Stress warps brains and behavior, researchers say
Scientists have discovered how stress–in the form of emotional, mental or physical tension–physically reshapes the brain and causes long-lasting harm to humans and animals.
"Stress causes neurons (brain cells) to shrink or grow," said Bruce McEwen, a neuroscientist at Rockefeller University in New York. "The wear and tear on the body from lots of stress changes the nervous system.''
He said that stress is "particularly worrying in the developing brain, which appears to be programmed by early stressful experience."
Stress in early life, even in the womb, can later lead to undesirable changes in behavior and the ability to learn and remember. Other consequences may be substance abuse and psychiatric disorders, researchers said at a conference of neuroscientists in Washington this week (Nov. 18).
"Pre-natal stress can change the brain forever," said Tallie Baram, a neurologist at the University of California, Irvine. "Stress changes how genes are expressed throughout life."
Even short-term stress can be harmful, Baram said. She described her work with laboratory mice, which were immobilized for five hours and subjected to loud rock music. The ordeal reduced the number of delicate fibers that carry signals between neurons, an MRI brain scan of the stressed-out mice showed.
The experiment offered "insights into why some people are forgetful or have difficulty retaining information during stressful situations," Baram said. She said that neuroscientists hope they'll be able to "design drugs to prevent the damage due to stress."
Long-lasting, chronic stress also physically affects the brain, according to Fred Helmstetter, a researcher at the University of Wisconsin, Milwaukee. After laboratory rats were tightly restrained for six hours daily for 21 days, without food or water, the animals' hippocampus–a brain region involved in learning and memory–shrank by 3 percent.
Another researcher, Lauren Jones of the University of Washington in Seattle, found that rats subjected to 60 minutes of restraint and electric tail shocks lost their ability to decide which path in a maze to take to receive a reward.
"If uncontrollable stress disrupts rats' abilities to adjust their behavior," she said, "how influenced by stress are people's frequent and complex daily decisions?"
Nim Tottenham, a neuroscientist at the Weill Cornell Medical School in New York, studied children adopted from orphanages abroad who suffered from anxiety and had difficulty controlling their emotions.
Brain scans showed that these children's stressful upbringing increased activity in the amygdala, a region involved in emotion. "Adverse rearing environments can produce long-lasting changes in the ability to regulate emotion," Tottenham said.
Simona Spinelli, a researcher at the National Institutes of Health in Bethesda, Md., worked with monkeys who were taken from their mothers the day after they were born, an emotionally stressful experience. Brain scans taken two years later showed that changes in the monkeys' brain regions that handle emotions were enlarged, evidence that stress can change the structure of the brain.
"Exposure to a stressful early-life environment has long-term consequences on brain development," Spinelli said. It's "a structural indicator for an increased risk of developing stress-related neuropsychiatric disorders in humans."
"Stress begins in the brain–it's in our heads, McEwen said.

EXERCISE PROMPT:
Answer these questions from the article on stress and the brain:
(a) For how many hours were the laboratory mice in Tallie Baram's work immobilized?
(b) By what percentage did the rats' hippocampus shrink in Fred Helmstetter's study?
(c) At which institution does Nim Tottenham work?

(Items from a dataset)
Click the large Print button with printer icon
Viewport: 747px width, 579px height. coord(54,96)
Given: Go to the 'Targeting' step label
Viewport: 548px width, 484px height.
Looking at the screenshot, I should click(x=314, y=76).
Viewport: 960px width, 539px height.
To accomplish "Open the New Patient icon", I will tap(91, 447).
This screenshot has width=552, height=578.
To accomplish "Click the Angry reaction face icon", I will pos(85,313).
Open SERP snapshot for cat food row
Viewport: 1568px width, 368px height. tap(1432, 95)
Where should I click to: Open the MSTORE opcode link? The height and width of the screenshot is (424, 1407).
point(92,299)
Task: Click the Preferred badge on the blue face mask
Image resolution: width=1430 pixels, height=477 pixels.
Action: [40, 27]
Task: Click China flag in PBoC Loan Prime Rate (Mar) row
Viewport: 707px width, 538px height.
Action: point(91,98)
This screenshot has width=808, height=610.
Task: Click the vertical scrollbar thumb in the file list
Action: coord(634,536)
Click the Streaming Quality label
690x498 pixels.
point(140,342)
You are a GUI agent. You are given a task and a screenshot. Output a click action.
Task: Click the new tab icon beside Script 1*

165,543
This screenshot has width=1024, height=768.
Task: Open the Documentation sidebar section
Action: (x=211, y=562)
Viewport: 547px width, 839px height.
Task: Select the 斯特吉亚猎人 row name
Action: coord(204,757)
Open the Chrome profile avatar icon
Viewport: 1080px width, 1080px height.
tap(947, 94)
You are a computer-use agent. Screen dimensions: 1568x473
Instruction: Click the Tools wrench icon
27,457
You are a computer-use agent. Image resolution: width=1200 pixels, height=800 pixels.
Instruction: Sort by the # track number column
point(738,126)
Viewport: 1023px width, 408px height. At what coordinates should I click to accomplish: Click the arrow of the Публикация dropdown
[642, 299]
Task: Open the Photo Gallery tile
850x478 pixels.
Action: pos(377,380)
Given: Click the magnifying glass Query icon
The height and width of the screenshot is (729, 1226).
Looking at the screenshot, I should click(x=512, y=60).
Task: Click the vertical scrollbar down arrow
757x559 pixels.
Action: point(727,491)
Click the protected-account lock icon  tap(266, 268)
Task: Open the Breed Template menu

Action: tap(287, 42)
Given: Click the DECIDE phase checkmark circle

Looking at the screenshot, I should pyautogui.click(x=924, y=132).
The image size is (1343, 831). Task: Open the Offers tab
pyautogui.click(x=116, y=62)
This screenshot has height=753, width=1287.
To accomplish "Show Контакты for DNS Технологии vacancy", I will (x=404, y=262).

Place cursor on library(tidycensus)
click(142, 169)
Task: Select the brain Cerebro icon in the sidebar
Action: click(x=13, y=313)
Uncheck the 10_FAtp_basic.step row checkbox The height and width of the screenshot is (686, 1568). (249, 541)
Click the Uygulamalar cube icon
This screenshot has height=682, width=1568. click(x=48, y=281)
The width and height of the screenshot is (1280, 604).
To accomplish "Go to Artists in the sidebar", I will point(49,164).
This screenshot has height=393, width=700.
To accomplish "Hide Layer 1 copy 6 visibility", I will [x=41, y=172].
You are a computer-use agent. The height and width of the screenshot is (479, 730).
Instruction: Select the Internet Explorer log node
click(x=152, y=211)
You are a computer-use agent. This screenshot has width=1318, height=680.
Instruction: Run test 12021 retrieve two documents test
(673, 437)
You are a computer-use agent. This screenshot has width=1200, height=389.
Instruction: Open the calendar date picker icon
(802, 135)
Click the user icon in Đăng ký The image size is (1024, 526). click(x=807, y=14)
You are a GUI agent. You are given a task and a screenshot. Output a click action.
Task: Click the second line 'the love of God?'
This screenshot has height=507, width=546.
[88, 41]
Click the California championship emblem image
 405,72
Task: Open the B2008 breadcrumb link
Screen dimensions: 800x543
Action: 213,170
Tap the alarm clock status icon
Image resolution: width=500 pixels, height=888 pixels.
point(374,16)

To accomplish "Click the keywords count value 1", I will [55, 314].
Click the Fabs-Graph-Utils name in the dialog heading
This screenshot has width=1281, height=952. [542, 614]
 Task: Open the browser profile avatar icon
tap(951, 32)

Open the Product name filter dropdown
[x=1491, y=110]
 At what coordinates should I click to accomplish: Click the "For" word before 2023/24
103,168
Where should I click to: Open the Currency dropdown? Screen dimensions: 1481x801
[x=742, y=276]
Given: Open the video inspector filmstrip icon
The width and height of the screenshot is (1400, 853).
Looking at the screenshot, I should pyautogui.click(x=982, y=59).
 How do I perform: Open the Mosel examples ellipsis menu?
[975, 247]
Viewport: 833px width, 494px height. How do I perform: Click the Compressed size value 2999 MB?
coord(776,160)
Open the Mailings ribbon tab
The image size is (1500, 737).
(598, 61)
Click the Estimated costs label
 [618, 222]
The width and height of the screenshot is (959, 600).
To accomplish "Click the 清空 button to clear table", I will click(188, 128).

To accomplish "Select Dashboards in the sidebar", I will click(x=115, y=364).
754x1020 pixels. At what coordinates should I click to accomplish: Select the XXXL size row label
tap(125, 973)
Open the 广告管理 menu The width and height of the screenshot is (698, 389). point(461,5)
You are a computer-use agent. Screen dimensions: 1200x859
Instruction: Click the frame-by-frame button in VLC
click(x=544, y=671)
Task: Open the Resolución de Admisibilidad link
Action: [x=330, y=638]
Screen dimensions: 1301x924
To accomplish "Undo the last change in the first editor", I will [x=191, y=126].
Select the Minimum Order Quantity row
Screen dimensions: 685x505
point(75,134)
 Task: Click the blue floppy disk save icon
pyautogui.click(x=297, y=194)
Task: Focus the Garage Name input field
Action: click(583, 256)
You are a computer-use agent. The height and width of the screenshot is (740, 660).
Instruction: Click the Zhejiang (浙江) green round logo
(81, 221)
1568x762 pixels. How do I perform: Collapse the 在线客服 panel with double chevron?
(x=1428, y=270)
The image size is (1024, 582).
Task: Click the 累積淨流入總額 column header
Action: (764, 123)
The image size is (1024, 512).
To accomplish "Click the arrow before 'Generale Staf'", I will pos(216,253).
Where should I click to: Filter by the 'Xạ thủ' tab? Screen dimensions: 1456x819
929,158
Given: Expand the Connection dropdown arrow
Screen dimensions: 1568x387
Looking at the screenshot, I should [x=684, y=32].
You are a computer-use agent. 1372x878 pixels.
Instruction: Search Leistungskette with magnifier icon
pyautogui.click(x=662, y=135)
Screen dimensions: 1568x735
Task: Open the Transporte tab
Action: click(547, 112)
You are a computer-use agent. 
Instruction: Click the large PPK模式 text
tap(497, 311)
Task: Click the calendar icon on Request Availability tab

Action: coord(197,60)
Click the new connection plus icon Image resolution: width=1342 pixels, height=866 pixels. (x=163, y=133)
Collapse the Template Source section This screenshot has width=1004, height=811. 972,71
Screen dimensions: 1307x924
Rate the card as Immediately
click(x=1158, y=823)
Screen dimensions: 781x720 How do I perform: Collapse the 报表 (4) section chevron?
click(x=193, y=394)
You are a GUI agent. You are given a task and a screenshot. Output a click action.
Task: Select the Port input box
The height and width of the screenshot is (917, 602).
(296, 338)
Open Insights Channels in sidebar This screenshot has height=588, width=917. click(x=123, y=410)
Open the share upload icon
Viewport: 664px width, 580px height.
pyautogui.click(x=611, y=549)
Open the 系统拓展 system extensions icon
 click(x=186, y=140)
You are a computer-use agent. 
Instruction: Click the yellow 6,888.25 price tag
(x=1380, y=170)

REPLY TO THE TASK:
(a) Five hours.
(b) 3 percent.
(c) The Weill Cornell Medical School in New York.